From Principles to Applications: A Comprehensive Survey of Discrete Tokenizers in Generation, Comprehension, Recommendation, and Information Retrieval
Jian Jia, Jingtong Gao, Ben Xue, Junhao Wang, Qingpeng Cai, Quan Chen, Xiangyu Zhao, Peng Jiang, Kun Gai
TL;DR
The paper addresses the need for a unified understanding of discrete tokenizers across generation, comprehension, recommendation, and information retrieval, arguing that tokenization quality constrains LLM performance. It provides a systematic taxonomy and mechanism-level synthesis, detailing encoding, quantization, supervision, and backbone choices, plus a categorization of methods by modality and task. Key contributions include a unified framework for semantic tokenizers, a survey of state-of-the-art methods (including VQ-based, LFQ, FSQ, and RQVAE variants), and a rigorous discussion of challenges such as codebook collapse and cross-modal alignment. The work guides researchers and practitioners to design robust, scalable tokenization pipelines that leverage foundation models for multimodal AI.
Abstract
Discrete tokenizers have emerged as indispensable components in modern machine learning systems, particularly within the context of autoregressive modeling and large language models (LLMs).

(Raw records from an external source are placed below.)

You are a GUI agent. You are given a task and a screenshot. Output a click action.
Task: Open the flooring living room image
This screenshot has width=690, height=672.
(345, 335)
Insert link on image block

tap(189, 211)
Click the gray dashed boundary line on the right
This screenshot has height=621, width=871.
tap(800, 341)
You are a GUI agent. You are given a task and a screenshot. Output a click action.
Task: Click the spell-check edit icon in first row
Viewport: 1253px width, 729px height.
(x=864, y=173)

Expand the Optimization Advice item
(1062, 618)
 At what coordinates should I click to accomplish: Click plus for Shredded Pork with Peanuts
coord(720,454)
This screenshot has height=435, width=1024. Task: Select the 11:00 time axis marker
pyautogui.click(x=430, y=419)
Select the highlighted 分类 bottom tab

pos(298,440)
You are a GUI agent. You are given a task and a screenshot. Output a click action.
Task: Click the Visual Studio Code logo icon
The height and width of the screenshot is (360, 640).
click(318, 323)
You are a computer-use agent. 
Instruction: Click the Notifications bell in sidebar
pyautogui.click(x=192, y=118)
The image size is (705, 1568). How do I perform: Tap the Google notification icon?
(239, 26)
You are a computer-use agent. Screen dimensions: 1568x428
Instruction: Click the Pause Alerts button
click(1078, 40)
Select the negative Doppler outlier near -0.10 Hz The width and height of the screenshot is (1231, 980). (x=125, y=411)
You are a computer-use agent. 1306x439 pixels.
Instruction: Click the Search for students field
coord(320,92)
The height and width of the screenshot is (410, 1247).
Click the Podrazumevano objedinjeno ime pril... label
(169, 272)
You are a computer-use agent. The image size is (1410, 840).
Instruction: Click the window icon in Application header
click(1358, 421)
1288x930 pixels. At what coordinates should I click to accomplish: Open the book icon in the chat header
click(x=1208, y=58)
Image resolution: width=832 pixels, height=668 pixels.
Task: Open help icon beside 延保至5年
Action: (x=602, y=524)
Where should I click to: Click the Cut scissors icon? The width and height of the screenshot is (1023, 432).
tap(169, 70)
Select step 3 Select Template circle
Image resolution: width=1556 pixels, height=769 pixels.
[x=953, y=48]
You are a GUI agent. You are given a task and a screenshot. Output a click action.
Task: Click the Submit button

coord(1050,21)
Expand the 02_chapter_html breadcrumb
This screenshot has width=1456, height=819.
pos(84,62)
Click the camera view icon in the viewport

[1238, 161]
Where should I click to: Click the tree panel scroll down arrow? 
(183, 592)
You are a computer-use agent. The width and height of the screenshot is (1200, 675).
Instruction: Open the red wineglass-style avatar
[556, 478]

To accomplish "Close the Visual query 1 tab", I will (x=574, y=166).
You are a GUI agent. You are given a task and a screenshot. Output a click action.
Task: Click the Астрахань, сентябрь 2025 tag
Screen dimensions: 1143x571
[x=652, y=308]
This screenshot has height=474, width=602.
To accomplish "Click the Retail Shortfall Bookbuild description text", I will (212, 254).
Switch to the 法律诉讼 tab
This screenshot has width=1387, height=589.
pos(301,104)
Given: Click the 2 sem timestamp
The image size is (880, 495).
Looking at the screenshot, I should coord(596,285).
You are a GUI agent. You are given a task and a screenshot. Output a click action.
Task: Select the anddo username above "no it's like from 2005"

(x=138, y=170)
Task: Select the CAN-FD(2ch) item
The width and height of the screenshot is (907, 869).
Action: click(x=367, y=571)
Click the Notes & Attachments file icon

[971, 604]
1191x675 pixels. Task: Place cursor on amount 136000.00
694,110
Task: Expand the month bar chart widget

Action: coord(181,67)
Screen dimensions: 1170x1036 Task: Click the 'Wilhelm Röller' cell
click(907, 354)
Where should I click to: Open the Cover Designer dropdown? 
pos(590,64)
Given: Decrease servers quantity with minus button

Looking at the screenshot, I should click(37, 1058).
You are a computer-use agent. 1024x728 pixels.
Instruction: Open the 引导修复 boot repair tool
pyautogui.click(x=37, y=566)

These tokenizers serve as the critical interface that transforms raw, unstructured data from diverse modalities into discrete tokens, enabling LLMs to operate effectively across a wide range of tasks. Despite their central role in generation, comprehension, and recommendation systems, a comprehensive survey dedicated to discrete tokenizers remains conspicuously absent in the literature. This paper addresses this gap by providing a systematic review of the design principles, applications, and challenges of discrete tokenizers. We begin by dissecting the sub-modules of tokenizers and systematically demonstrate their internal mechanisms to provide a comprehensive understanding of their functionality and design. Building on this foundation, we synthesize state-of-the-art methods, categorizing them into multimodal generation and comprehension tasks, and semantic tokens for personalized recommendations. Furthermore, we critically analyze the limitations of existing tokenizers and outline promising directions for future research. By presenting a unified framework for understanding discrete tokenizers, this survey aims to guide researchers and practitioners in addressing open challenges and advancing the field, ultimately contributing to the development of more robust and versatile AI systems.